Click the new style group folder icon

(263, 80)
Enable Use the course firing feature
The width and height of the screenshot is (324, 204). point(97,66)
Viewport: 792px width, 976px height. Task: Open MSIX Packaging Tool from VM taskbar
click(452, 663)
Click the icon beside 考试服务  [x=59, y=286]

---

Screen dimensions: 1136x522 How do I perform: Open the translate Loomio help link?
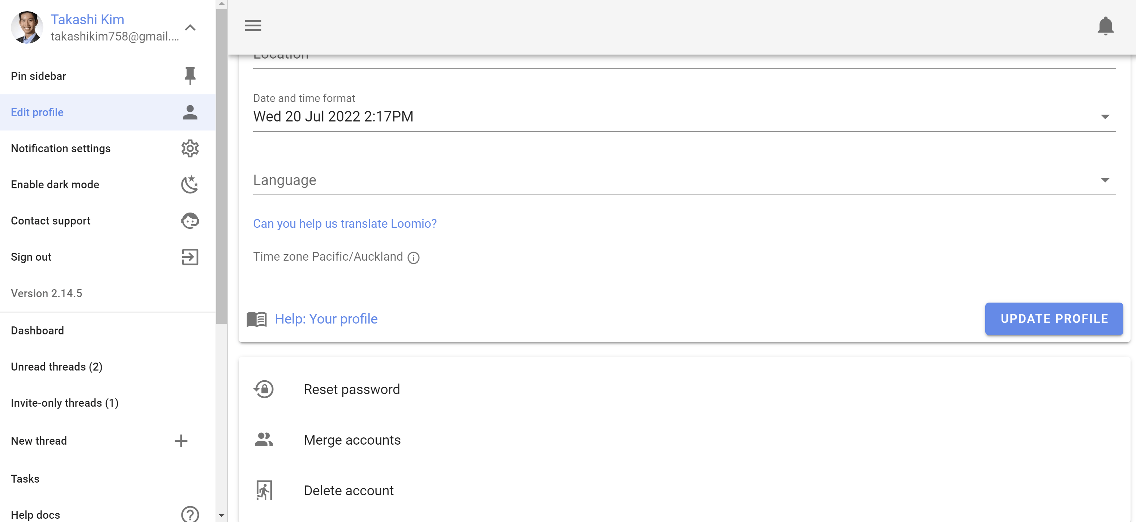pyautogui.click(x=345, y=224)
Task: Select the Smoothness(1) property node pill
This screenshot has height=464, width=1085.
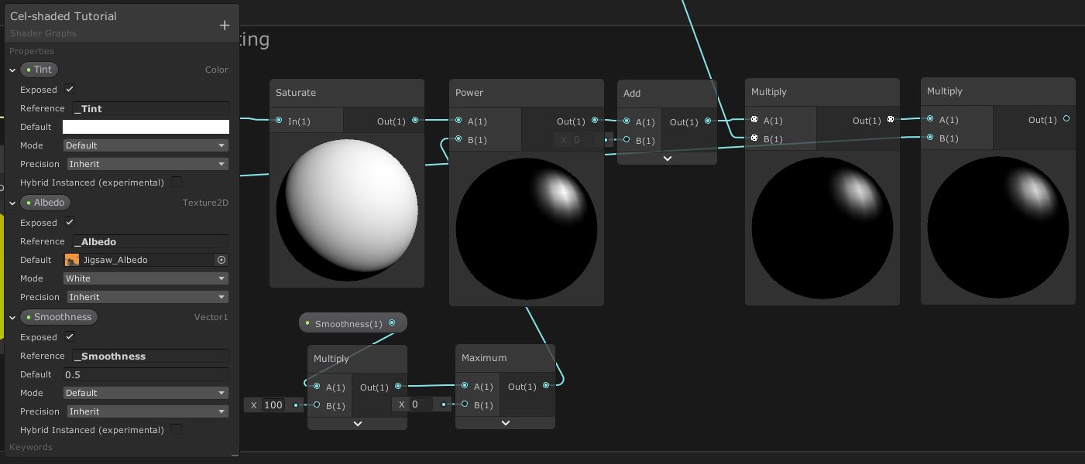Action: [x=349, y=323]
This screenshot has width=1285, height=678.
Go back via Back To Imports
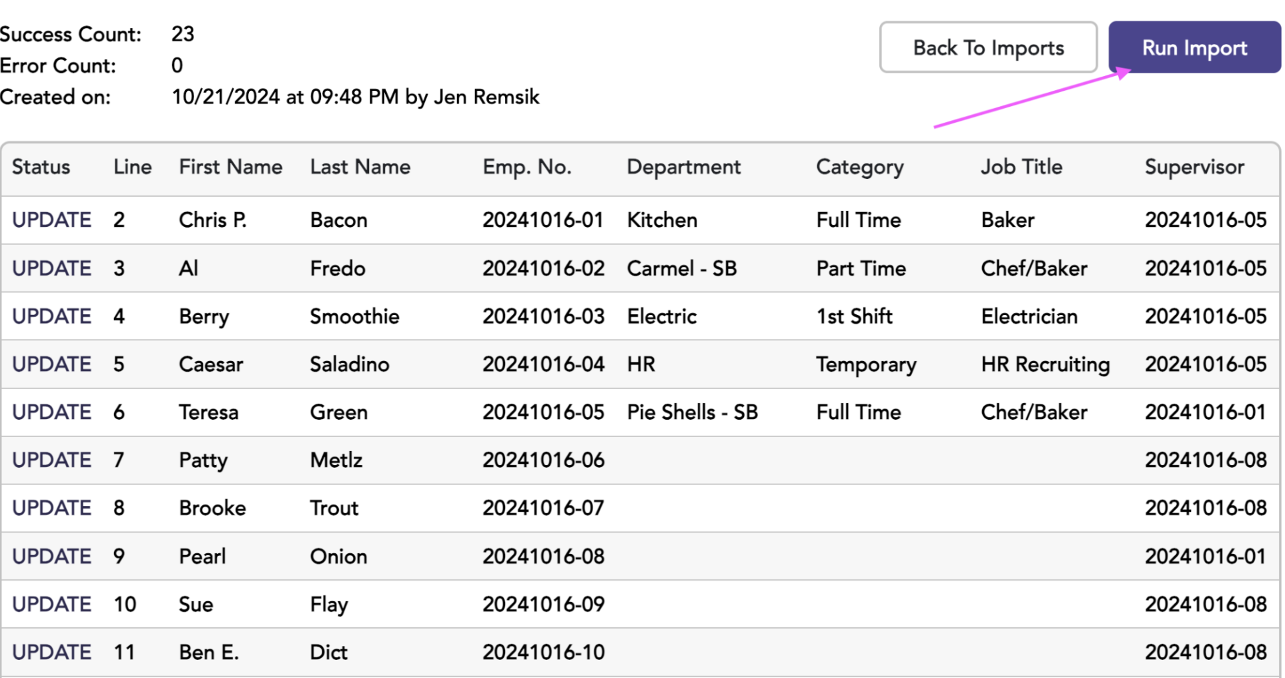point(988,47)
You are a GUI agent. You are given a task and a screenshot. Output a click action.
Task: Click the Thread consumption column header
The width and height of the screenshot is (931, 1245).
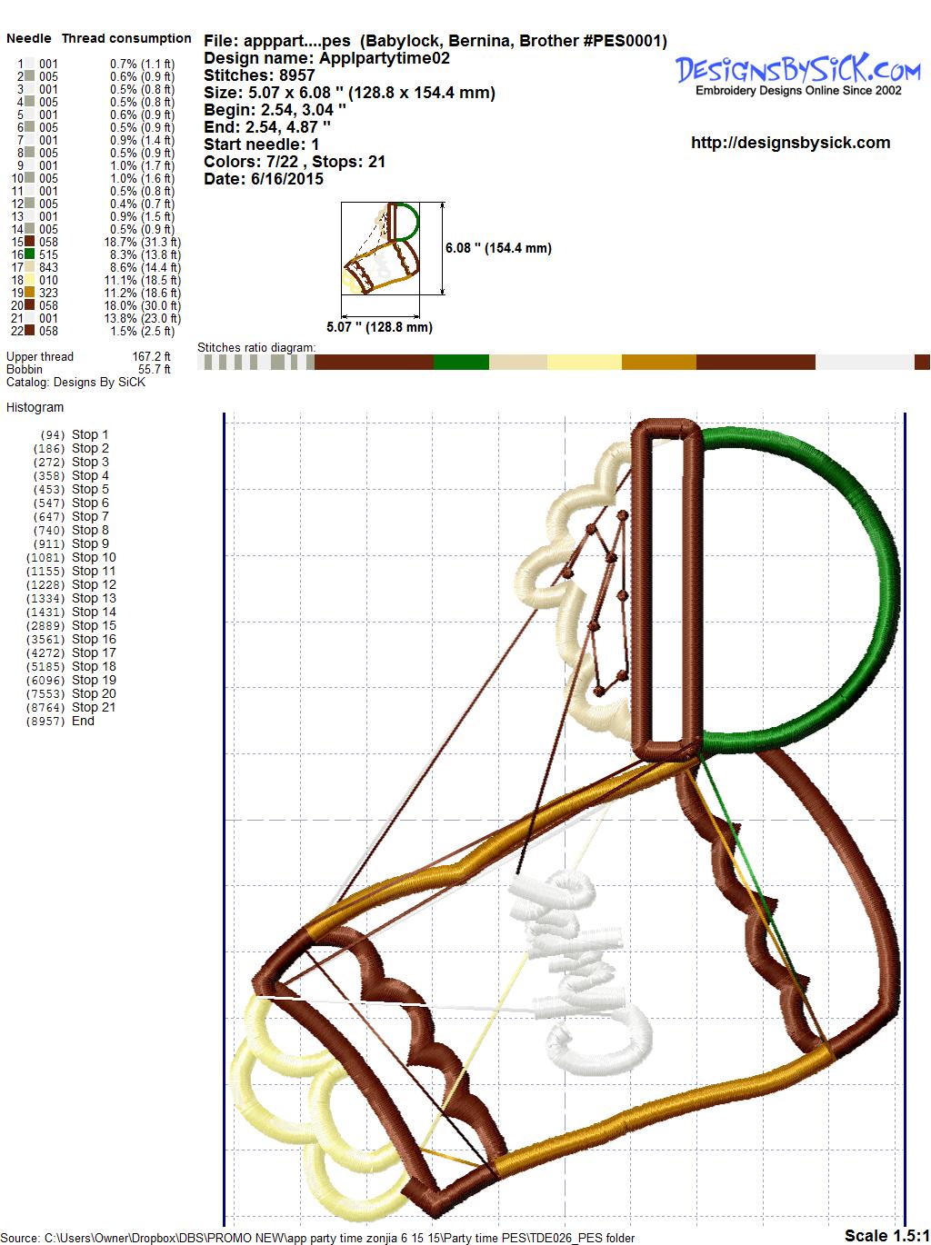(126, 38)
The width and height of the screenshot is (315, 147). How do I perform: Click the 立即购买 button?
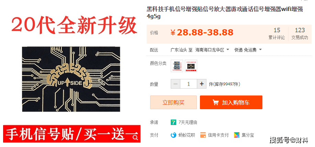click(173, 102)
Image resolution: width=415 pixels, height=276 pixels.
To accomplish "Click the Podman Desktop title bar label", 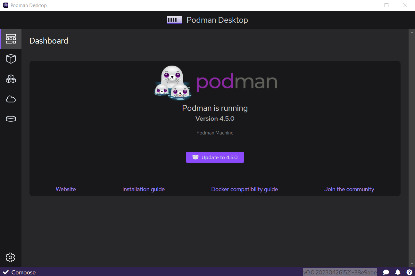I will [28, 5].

Task brief: Within the listing above, extract exactly the lines from the line with "Enable Use the course firing feature" to the line with "Click the icon", the two named lines included, and no others.

Answer box:
Enable Use the course firing feature
The width and height of the screenshot is (324, 204). point(97,66)
Viewport: 792px width, 976px height. Task: Open MSIX Packaging Tool from VM taskbar
click(452, 663)
Click the icon beside 考试服务  [x=59, y=286]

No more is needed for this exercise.